* _Directions_:
Copy the material below verbatim, beginning at the line that contains "At what coordinates should I click to accomplish: Open the" and stopping after the line that contains "should pyautogui.click(x=171, y=135).". Output those lines and nothing else.

* _Exercise input_:
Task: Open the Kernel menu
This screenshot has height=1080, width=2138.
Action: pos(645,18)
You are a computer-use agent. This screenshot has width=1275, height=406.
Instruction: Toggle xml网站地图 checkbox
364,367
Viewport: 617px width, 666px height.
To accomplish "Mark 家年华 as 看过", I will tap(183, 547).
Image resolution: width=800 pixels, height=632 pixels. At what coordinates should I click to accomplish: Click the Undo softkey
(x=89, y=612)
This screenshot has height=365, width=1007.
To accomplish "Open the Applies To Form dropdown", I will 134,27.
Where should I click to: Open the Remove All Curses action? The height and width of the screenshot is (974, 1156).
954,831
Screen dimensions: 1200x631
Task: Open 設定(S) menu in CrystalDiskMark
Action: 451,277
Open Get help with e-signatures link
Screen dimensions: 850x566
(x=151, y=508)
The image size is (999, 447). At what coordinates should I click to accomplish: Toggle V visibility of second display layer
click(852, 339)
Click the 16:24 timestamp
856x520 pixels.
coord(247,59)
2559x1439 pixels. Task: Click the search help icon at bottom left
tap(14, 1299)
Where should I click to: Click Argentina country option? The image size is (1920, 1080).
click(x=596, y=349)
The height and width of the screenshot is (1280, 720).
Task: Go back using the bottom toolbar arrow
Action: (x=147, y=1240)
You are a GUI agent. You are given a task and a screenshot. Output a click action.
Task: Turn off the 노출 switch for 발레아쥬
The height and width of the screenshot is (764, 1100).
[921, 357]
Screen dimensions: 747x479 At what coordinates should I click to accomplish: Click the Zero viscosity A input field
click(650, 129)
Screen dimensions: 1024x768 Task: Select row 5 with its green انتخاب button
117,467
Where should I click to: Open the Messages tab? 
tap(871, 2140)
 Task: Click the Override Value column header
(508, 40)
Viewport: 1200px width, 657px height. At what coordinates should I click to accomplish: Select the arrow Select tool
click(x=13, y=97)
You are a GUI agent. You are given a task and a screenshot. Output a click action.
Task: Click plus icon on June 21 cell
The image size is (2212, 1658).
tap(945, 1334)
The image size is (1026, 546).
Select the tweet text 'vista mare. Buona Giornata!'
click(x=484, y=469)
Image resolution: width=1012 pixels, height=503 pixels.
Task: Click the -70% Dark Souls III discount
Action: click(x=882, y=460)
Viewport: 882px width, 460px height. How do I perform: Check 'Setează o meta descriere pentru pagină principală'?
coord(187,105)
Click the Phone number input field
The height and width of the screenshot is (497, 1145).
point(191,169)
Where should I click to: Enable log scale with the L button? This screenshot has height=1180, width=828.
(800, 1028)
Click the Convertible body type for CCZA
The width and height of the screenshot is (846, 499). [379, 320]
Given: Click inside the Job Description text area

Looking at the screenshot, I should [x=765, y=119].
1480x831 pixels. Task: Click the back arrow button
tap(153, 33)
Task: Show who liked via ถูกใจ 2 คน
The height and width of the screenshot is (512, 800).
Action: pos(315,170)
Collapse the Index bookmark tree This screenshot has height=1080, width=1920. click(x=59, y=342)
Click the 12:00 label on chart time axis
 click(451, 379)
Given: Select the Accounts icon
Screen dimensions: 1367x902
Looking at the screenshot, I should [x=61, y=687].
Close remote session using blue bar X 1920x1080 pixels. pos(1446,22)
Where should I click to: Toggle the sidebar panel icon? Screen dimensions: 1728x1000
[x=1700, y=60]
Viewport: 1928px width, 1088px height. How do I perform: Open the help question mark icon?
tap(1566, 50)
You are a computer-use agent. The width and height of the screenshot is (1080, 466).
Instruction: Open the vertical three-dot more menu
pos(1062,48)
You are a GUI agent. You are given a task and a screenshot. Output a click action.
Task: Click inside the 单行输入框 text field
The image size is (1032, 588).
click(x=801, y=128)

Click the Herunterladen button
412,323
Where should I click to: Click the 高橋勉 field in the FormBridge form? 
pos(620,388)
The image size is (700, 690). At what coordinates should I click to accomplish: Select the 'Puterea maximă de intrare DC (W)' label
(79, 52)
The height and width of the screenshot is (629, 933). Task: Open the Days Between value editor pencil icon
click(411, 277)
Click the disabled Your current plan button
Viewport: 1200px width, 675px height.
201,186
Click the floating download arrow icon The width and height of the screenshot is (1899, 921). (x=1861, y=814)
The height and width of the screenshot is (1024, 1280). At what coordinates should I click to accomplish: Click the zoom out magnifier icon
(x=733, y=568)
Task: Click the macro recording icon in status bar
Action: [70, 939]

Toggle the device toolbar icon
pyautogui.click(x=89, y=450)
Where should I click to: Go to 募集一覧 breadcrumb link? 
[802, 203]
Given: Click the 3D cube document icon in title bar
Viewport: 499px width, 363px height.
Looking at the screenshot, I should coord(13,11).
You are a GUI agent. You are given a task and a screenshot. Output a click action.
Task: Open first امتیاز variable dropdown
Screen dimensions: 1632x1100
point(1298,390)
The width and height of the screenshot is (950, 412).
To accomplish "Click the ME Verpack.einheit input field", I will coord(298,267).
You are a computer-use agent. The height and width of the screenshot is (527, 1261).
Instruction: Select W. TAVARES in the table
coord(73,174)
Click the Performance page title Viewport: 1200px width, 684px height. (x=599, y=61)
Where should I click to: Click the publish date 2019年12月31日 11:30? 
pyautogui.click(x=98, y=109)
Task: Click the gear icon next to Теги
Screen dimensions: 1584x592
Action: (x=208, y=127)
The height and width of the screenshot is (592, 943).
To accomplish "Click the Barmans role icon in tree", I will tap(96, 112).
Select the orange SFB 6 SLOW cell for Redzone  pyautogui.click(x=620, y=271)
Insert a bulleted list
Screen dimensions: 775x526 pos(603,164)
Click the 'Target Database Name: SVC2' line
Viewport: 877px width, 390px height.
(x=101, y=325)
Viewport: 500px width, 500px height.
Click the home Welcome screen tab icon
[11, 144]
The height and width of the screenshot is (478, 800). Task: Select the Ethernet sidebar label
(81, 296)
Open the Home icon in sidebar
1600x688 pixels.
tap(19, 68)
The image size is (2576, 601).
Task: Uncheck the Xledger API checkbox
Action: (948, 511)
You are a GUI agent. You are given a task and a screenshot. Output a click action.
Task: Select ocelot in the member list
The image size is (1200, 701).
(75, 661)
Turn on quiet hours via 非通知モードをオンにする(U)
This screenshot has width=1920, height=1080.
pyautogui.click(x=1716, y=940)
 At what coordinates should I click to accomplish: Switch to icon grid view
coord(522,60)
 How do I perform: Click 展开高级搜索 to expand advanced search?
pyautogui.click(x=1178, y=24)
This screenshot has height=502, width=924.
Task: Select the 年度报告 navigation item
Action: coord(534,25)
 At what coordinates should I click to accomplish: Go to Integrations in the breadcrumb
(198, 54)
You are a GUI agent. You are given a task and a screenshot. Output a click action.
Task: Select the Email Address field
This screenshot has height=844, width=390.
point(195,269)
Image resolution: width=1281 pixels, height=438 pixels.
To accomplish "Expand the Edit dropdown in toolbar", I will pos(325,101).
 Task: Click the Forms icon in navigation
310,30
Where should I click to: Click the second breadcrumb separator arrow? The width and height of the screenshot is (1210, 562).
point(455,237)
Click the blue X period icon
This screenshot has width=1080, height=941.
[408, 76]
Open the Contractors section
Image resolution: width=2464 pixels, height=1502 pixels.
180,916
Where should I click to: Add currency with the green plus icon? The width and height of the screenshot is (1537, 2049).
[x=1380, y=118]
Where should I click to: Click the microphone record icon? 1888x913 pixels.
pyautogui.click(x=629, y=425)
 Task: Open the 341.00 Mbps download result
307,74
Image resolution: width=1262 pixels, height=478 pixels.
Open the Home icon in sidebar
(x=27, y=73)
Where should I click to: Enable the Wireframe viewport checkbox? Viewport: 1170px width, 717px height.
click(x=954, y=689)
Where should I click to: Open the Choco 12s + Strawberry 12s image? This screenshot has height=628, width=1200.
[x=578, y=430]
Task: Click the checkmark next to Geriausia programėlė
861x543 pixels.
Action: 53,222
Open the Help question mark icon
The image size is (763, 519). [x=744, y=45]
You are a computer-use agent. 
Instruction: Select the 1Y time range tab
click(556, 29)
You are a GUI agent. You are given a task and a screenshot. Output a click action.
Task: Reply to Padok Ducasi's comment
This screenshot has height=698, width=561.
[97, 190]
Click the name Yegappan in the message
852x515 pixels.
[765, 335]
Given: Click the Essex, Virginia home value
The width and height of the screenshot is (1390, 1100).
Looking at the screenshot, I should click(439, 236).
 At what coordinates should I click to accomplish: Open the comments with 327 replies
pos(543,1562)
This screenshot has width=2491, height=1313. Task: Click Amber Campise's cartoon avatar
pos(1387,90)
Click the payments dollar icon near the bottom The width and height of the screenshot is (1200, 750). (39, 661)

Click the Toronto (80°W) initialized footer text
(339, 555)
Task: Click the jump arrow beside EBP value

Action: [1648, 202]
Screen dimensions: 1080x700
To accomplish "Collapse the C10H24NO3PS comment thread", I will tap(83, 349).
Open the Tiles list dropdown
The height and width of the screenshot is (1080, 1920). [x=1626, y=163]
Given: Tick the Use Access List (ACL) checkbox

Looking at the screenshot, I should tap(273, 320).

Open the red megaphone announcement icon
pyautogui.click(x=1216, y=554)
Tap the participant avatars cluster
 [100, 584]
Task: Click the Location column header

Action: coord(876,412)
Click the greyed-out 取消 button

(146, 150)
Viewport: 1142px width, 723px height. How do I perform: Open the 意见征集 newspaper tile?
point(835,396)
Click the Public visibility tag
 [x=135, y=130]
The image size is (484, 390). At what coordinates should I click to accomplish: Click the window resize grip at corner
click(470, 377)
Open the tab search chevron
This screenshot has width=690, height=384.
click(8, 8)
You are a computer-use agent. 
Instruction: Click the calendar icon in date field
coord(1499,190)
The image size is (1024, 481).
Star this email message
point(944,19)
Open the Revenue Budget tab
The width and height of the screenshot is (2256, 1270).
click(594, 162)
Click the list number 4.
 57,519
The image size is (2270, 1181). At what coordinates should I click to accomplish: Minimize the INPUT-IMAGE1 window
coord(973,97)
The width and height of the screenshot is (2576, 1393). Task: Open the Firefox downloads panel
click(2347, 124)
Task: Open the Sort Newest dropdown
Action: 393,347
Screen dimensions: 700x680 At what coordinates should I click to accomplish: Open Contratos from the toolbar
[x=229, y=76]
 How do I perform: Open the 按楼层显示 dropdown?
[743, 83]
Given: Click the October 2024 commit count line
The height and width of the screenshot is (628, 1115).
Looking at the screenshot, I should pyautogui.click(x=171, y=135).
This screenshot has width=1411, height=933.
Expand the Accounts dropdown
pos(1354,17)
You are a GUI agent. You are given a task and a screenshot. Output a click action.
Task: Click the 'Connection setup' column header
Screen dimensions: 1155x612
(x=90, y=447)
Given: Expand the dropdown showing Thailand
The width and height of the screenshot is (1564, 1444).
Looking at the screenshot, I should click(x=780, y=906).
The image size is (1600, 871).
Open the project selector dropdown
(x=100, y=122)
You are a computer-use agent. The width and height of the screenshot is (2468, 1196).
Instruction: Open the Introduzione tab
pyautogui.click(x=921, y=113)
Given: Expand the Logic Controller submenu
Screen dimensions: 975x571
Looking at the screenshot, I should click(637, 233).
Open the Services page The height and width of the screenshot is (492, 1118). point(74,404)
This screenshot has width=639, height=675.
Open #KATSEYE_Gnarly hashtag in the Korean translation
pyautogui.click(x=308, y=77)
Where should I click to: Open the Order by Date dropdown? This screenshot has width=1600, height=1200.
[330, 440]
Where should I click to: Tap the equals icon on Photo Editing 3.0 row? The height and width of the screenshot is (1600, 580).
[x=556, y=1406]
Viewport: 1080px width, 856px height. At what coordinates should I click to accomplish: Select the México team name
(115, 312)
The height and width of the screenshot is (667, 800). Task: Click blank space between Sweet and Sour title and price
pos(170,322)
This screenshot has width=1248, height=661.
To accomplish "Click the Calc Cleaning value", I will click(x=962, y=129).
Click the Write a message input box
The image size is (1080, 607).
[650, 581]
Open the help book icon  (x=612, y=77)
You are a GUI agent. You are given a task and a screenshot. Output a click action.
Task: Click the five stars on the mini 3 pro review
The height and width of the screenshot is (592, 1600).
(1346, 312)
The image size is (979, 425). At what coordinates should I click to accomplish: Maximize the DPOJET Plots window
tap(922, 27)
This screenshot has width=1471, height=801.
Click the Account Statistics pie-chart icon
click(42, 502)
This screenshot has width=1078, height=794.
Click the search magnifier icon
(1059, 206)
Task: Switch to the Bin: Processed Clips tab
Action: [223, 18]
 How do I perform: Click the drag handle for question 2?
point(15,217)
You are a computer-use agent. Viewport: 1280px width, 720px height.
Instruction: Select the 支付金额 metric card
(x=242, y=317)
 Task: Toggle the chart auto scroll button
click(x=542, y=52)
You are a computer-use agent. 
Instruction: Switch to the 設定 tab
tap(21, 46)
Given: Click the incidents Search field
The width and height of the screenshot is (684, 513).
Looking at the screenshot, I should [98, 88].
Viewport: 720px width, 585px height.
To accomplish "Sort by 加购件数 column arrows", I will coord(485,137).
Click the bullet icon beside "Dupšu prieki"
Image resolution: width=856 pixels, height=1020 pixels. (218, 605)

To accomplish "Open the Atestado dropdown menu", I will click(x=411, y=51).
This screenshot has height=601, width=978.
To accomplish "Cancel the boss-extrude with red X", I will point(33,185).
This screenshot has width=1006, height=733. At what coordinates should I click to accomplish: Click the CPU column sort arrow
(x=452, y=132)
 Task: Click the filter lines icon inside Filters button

* _Response for this exercise_:
 At what coordinates should I click to accomplish: Open the comments with 327 replies
pos(543,1562)
This screenshot has width=2491, height=1313. Task: Click Amber Campise's cartoon avatar
pos(1387,90)
Click the payments dollar icon near the bottom The width and height of the screenshot is (1200, 750). (39, 661)

Click the Toronto (80°W) initialized footer text
(339, 555)
Task: Click the jump arrow beside EBP value

Action: [1648, 202]
Screen dimensions: 1080x700
To accomplish "Collapse the C10H24NO3PS comment thread", I will tap(83, 349).
Open the Tiles list dropdown
The height and width of the screenshot is (1080, 1920). [x=1626, y=163]
Given: Tick the Use Access List (ACL) checkbox

Looking at the screenshot, I should tap(273, 320).

Open the red megaphone announcement icon
pyautogui.click(x=1216, y=554)
Tap the participant avatars cluster
 [100, 584]
Task: Click the Location column header

Action: coord(876,412)
Click the greyed-out 取消 button

(146, 150)
Viewport: 1142px width, 723px height. How do I perform: Open the 意见征集 newspaper tile?
point(835,396)
Click the Public visibility tag
 [x=135, y=130]
The image size is (484, 390). At what coordinates should I click to accomplish: Click the window resize grip at corner
click(470, 377)
Open the tab search chevron
This screenshot has width=690, height=384.
click(8, 8)
You are a computer-use agent. 
Instruction: Click the calendar icon in date field
coord(1499,190)
The image size is (1024, 481).
Star this email message
point(944,19)
Open the Revenue Budget tab
The width and height of the screenshot is (2256, 1270).
click(594, 162)
Click the list number 4.
 57,519
The image size is (2270, 1181). At what coordinates should I click to accomplish: Minimize the INPUT-IMAGE1 window
coord(973,97)
The width and height of the screenshot is (2576, 1393). Task: Open the Firefox downloads panel
click(2347, 124)
Task: Open the Sort Newest dropdown
Action: 393,347
Screen dimensions: 700x680 At what coordinates should I click to accomplish: Open Contratos from the toolbar
[x=229, y=76]
 How do I perform: Open the 按楼层显示 dropdown?
[743, 83]
Given: Click the October 2024 commit count line
The height and width of the screenshot is (628, 1115).
Looking at the screenshot, I should pyautogui.click(x=171, y=135).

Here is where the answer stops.